The Soldiers, members of the 1st Battalion, 5th Cavalry Regiment, 2nd Brigade Combat Team, 1st Cavalry Division out of Fort Hood, Texas, who operate in the western Ameriyah neighborhood of the Iraqi capital attached to the 2nd Brigade Combat Team, 1st Infantry Division, met with local leaders, encouraging them to work together with the government to improve security and quality of life for Ameriyah residents.
"We are trying to build a local government here, so they can take care of their business," said Chicago native Sabah Daddah, an electrical/civil engineer working with 1-5 Cavalry.
In order to get things started, they have created a contract called Public Works Sub-Station. The PWSS will act as a mini-city hall where all the problems within the community will be addressed.
"We, the United States Army, will sponsor this Public Works Sub-Station for a period of one year, and then they will merge with the Baghdad municipal (government)," said Daddah.
A few business investors also attended the meeting. One of them wants to build a theme park, and another wants to build a small propane factory.
"Ameriyah is going to be a model. We are trying to make an example of it," said Daddah.
People in Ameriyah feel secure thanks to the efforts of Coalition Forces, Iraqi Army and a local volunteer group called Forsan Al Rafideen (Arabic for "knights of the river"), said Pesaro, Italy native Vick Karini, an architect and civil engineer working with 1-5 Cav.
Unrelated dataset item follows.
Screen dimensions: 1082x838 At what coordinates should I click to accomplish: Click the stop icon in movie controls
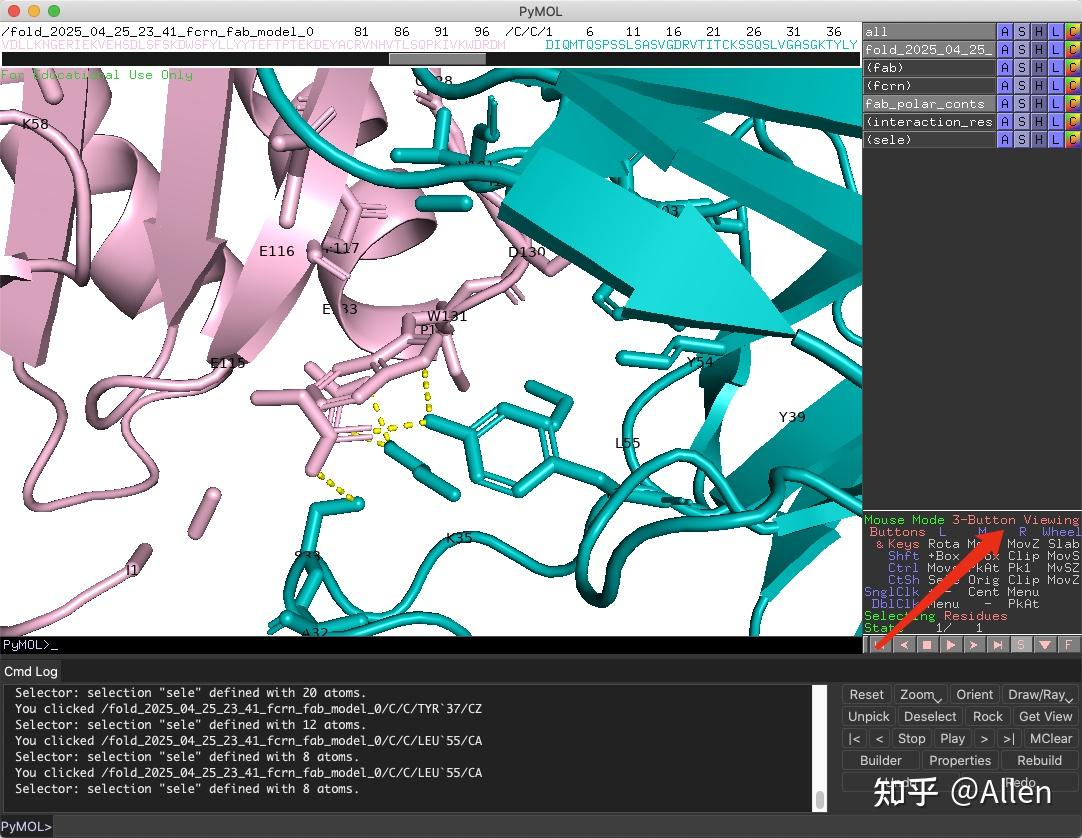coord(928,644)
"When I first got here there were 20 stores," said Karini. "Right now they have 150 stores, and they opened two restaurants two days ago. The economy is coming back.
"Personally, I admire the unit (1-5 Cavalry) for the effort they have done to keep this place safe," said Karini. "In October, we had zero of everything. No IEDs (improvised explosive devices), nobody was killed. Not even a bullet was fired against us. It's starting to get back to being a normal city, and that is really great for everybody.
"This was all in a really short time," Karini noted. "You're talking about from August until now, we changed the whole situation 180 degrees."
While other areas of the city are struggling with the water situation, Ameriyah is the only area in the Mansour District that can say it has beaten the problem, said Karini. Due to an IED, that blew a nine-foot hole into the ground, two major water pipes were broken a few months back.
"The water was running and the guys were working with water up to their necks," said Karini. "We closed them, and that was a big success for us."
There are other projects ahead that 1-5 Cav., and the council are still working on, like paving roads with the help of the U.S. Army Corps of Engineers and a health program focused on rebuilding medical clinics and getting them equipped and supplied.